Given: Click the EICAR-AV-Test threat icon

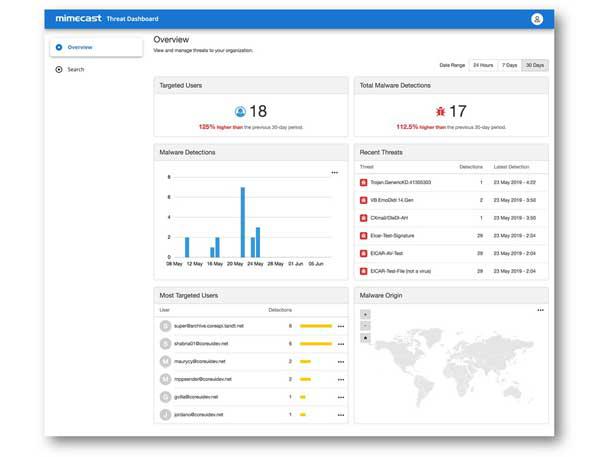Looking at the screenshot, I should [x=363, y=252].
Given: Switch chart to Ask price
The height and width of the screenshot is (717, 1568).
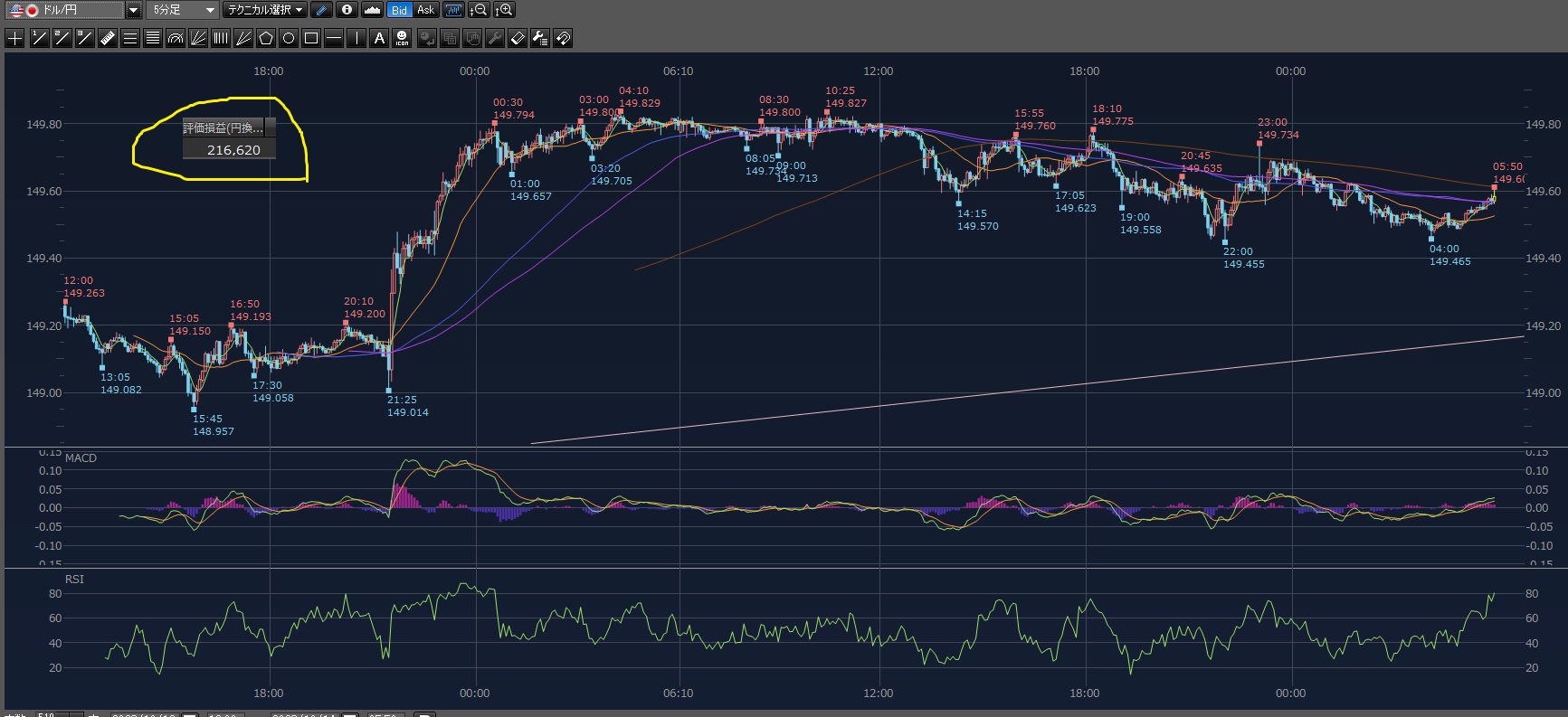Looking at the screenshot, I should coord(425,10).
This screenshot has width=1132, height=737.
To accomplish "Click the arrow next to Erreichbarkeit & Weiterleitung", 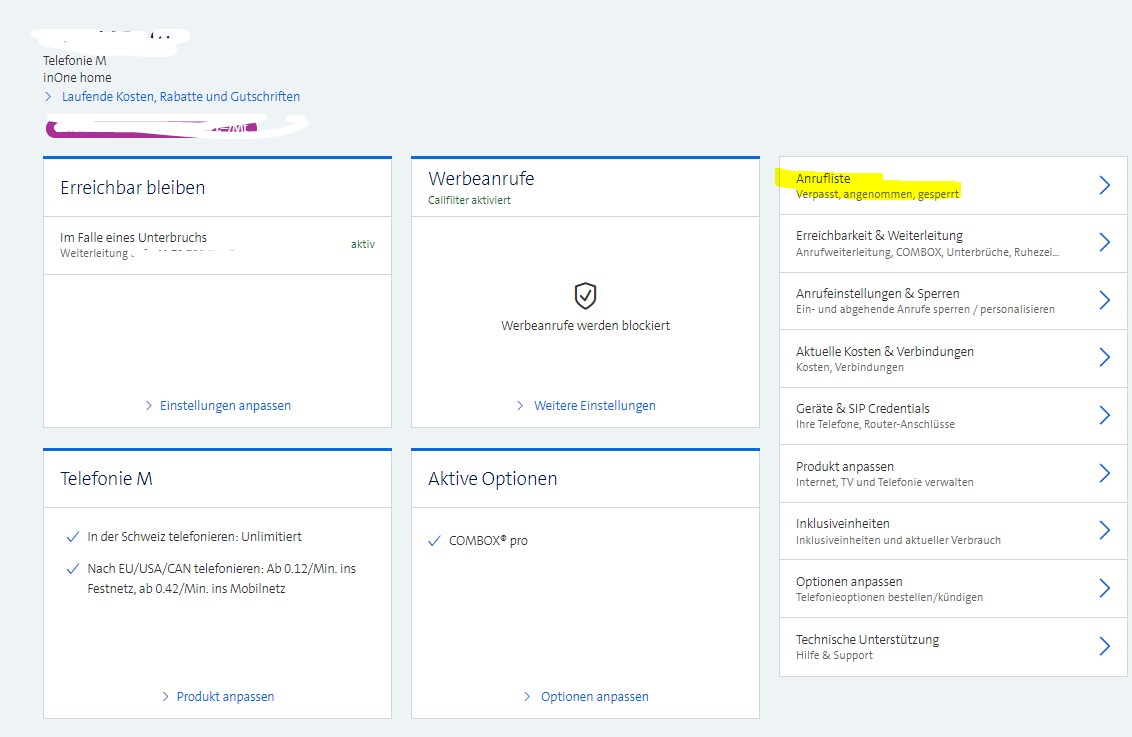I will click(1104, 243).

TASK BRIEF
Copy exactly what appears in the entries, beginning with the first line and ending with the line that has "This screenshot has width=1132, height=737.", but not the pictures.

ANSWER SPACE
Given: Click the EICAR-AV-Test threat icon

Looking at the screenshot, I should [x=363, y=252].
Given: Switch chart to Ask price
The height and width of the screenshot is (717, 1568).
Looking at the screenshot, I should coord(425,10).
This screenshot has width=1132, height=737.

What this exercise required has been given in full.